After a delay of several weeks, the War Office decided to notify the next of kin of Barham’s dead, but they added a special request for secrecy. The notification letters included a warning not to discuss the loss of the ship with anyone but close relatives, stating it was "most essential that information of the event which led to the loss of your husband's life should not find its way to the enemy until such time as it is announced officially..."

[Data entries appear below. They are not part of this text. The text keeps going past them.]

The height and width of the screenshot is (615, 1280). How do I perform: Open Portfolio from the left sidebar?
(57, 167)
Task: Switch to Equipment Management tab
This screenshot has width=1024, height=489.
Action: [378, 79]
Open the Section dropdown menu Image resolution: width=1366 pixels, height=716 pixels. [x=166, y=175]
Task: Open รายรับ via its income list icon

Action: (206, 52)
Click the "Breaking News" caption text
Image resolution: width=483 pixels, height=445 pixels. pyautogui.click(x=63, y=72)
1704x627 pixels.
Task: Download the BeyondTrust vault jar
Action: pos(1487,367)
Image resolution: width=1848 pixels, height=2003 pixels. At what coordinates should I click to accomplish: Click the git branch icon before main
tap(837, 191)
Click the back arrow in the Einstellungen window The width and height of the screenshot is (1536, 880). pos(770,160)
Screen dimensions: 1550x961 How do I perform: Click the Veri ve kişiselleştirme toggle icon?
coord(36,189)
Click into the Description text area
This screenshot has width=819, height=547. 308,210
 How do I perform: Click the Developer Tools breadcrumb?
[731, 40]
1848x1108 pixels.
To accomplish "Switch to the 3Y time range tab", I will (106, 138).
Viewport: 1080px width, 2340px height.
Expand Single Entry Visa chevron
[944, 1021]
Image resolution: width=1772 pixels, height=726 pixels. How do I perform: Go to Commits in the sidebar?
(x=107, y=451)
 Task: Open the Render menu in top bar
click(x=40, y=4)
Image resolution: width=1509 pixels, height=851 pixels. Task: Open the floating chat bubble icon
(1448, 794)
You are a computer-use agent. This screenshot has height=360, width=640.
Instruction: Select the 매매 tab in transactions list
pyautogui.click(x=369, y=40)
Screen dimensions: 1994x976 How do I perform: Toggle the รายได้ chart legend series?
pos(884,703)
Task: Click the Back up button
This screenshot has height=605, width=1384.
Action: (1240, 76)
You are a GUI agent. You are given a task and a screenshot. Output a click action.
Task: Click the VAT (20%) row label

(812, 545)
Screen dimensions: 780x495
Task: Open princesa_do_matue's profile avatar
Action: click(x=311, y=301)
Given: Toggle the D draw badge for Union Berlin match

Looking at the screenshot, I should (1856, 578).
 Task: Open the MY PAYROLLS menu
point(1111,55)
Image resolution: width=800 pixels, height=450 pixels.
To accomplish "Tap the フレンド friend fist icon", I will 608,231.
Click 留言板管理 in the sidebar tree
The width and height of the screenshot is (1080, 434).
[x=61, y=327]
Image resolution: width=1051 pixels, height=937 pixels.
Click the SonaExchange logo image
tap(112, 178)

By late January 1942, the German High Command had realized Barham had been lost. The British Admiralty informed the press on 27 January 1942 and explained the rationale for withholding the news.
A Royal Navy Court of Enquiry into the sinking ascribed the ship's final magazine explosion to the detonation en masse of 4-inch anti-aircraft ammunition stored in wing passages adjacent to the main magazines, which would have detonated the contents of the main magazines. Experience of prolonged air attacks in earlier operations had shown that the stowage capacity of the AA magazines was inadequate, hence extra ammunition was shipped in any convenient void spaces.
The sinking of Barham was captured on film. In consideration of public morale and in order to protect the families who had lost loved ones, the Admiralty decided to keep the film secret until the end of hostilities in 1945.
The film of the sinking has been reused many times as stock footage in documentaries and in the films Earth vs. the Flying Saucers (where it was shown as an American destroyer), Task Force (as a Japanese carrier), The Guns of Navarone and The Battle of Okinawa (where it stands in for the Yamato), it has also feature in the music video for the Red Hot Chili Peppers cover - Higher Ground.